Об артикуляции. Я не знаю, как это было в правительственных кабинетах, но в Манеже роль жеста занимала наряду с руганью место исключительное. Указательные пальцы, выбросы рук вперед, их вращение, сжатые кулаки. Привычная форма общения? Мимический сленг? Недостаток культуры? Ограниченный словарный запас?
Снова Никита Сергеевич поднял руку, и все замолчали. "Хорошо, - сказал он, - теперь я хочу поговорить с каждым из них". Он подошел к первой висящей слева от двери картине и спросил: "Кто автор?". Автором была Г. Яновская, и кто-то объяснил, что среди присутствующих ее нет. На следующей картине был в несколько трансформированном виде изображен молодой человек.
- Автора ко мне, - произнес Хрущев.
Подошел Борис Жутовский.
- Кто родители? - спросил Хрущев.
- Служащие, - кажется, ответил Борис Жутовский.
- Служащие? Это хорошо. Что это? (О картине.)
- Это мой автопортрет, - ответил Борис.
- Как же ты, такой красивый молодой человек, мог написать такое говно?
Борис Жутовский пожал плечами, в смысле - написал.
- На два года на лесозаготовки, - приказал кому-то Хрущев.
Фантастика продолжалась.
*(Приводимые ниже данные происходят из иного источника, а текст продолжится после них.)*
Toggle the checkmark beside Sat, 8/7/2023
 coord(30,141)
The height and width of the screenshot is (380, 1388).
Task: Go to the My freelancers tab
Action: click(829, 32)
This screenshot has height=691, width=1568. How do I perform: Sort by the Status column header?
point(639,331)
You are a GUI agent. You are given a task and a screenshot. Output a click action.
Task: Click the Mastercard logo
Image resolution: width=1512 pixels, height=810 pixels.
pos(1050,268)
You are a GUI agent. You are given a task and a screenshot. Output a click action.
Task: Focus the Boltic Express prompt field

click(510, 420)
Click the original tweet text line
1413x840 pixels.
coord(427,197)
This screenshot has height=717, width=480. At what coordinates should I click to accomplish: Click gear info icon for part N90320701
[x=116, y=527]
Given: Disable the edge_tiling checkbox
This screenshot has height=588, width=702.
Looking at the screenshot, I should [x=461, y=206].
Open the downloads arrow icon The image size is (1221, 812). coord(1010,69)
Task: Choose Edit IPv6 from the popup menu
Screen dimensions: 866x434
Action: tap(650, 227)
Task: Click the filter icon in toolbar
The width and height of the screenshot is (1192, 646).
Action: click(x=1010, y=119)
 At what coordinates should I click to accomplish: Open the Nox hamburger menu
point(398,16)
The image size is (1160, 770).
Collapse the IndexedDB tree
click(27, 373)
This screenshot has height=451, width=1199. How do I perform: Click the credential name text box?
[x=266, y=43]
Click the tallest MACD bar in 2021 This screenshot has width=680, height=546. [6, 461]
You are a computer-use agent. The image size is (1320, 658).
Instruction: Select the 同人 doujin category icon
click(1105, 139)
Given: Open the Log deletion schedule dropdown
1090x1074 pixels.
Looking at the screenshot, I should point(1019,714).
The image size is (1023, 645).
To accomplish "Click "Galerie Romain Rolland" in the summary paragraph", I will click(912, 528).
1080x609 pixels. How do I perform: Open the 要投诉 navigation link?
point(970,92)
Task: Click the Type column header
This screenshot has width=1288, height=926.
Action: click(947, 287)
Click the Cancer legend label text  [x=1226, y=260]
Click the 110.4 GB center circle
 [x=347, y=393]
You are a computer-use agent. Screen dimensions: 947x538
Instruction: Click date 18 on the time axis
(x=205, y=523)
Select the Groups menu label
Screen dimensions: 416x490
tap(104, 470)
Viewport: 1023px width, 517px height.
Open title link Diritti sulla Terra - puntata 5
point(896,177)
Не понимаю почему, но Борис Жутовский ответил: "Я уже два года был на лесозаготовках" (на самом деле не был), а Никита Сергеевич сказал: "Еще на два года!". И несколько голосов: "Не надо на лесозаготовки, арестовать его надо!". Но Хрущев уже подошел к картине Люциана Грибкова, напоминающей революционный плакат времен Гражданской войны.
- Кто родители? - спросил он.
- Отец участник революции, мать умерла.
- Повезло твоей матери, что она не видит тебя сегодня. Что это?
- Красногвардейцы.
- Говно. Как же ты, сын таких родителей, мог такое говно написать?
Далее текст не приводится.